TRY IT:
Below are entries. Pull out all lines containing "agent".

Stored data
■ ■ ■
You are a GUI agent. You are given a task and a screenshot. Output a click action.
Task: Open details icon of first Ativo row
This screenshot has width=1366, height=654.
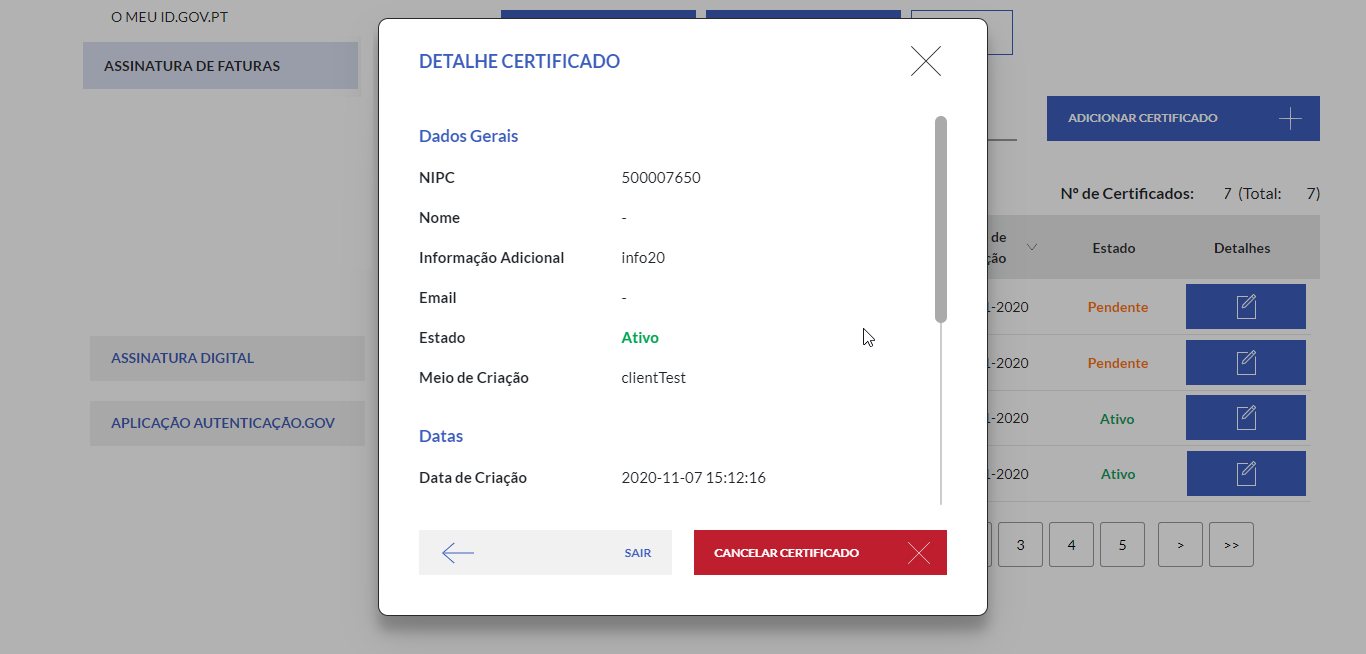tap(1246, 418)
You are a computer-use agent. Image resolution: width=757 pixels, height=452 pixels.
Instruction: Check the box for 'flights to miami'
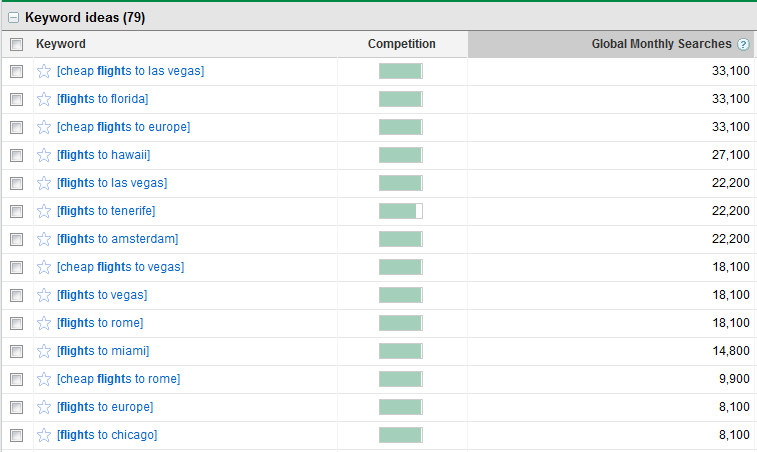[16, 351]
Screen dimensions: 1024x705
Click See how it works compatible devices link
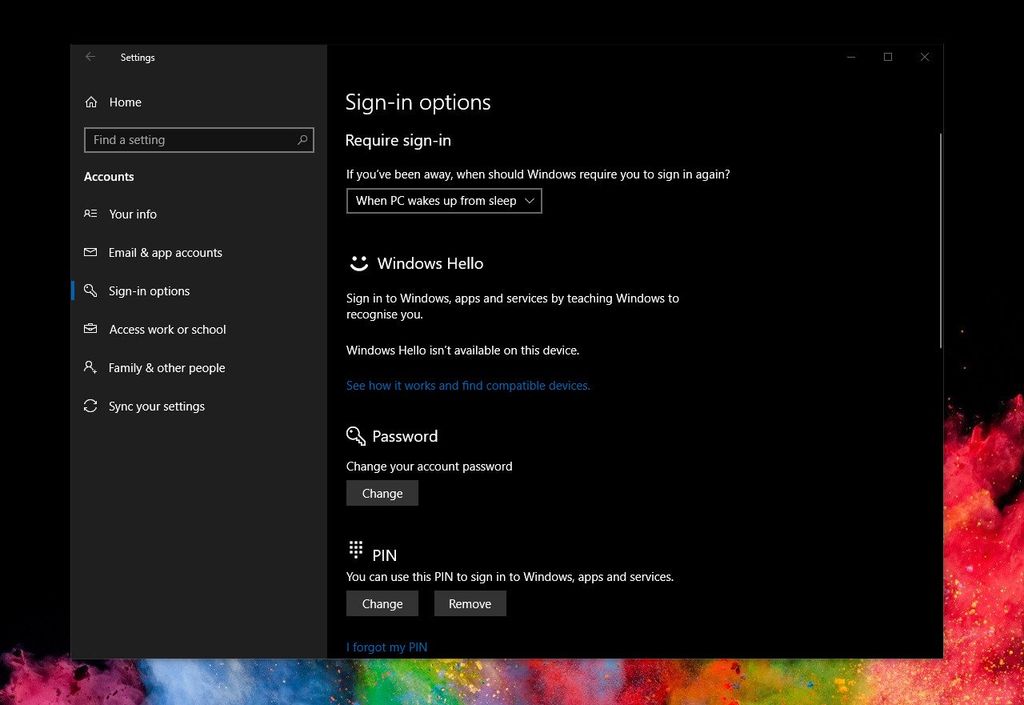(x=468, y=385)
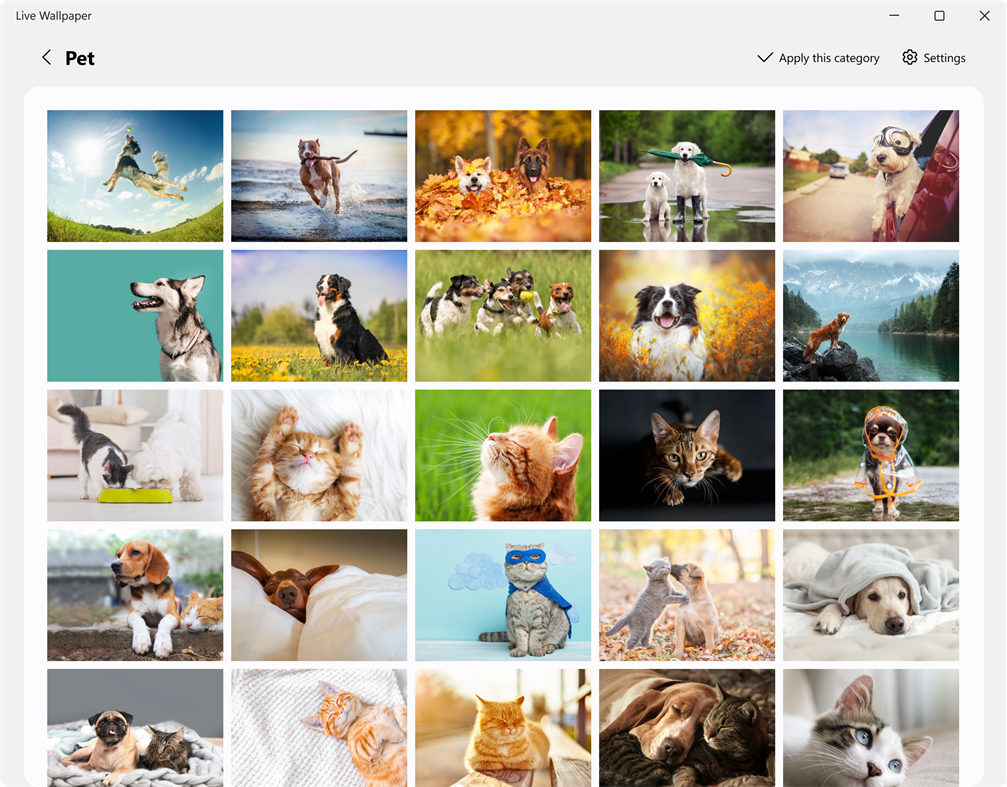Choose the husky on teal background wallpaper
1007x787 pixels.
pyautogui.click(x=134, y=316)
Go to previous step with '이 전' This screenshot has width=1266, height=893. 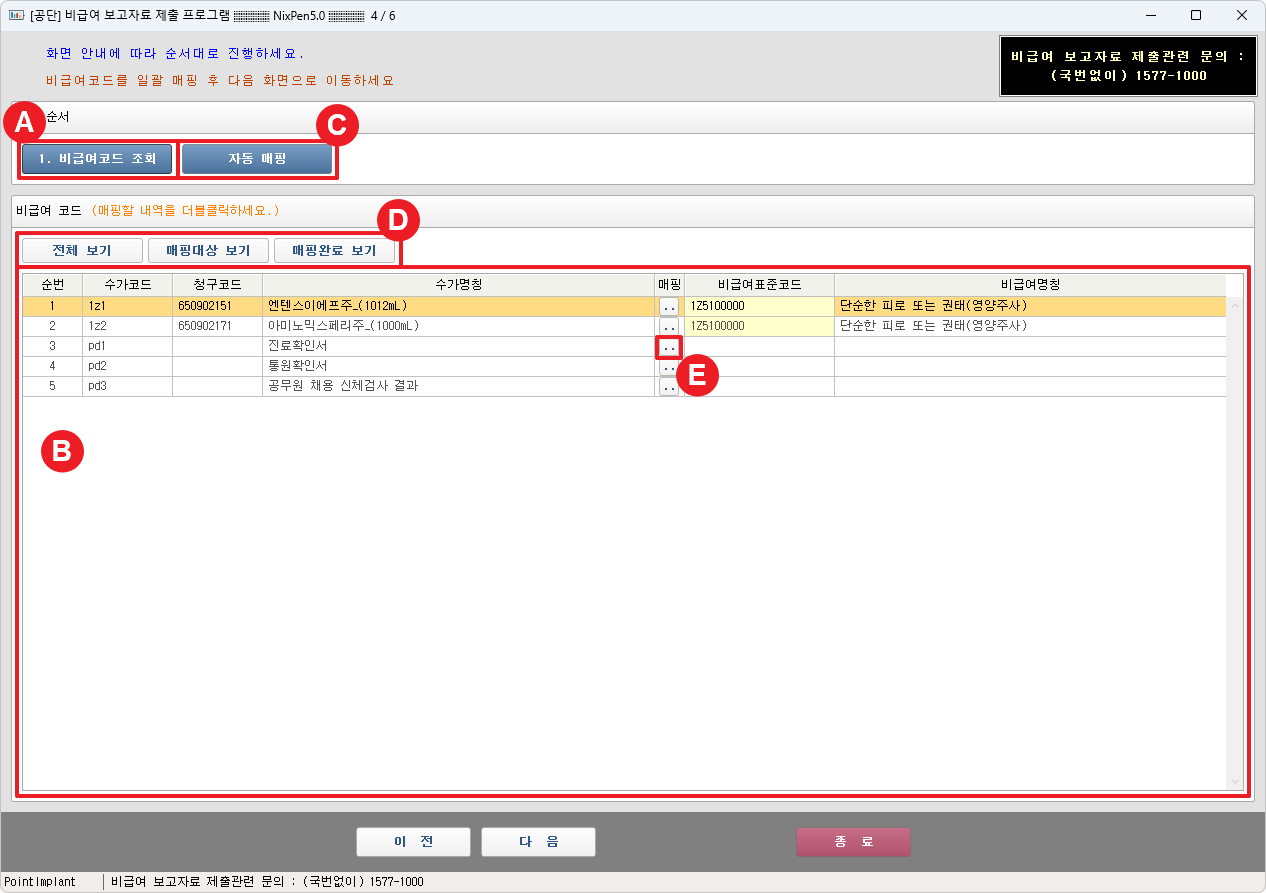(413, 842)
■ ■ ■
YOUR RESPONSE:
You are a GUI agent. You are given a task and a screenshot. Output a click action.
You are a computer-use agent. Image resolution: width=757 pixels, height=452 pixels.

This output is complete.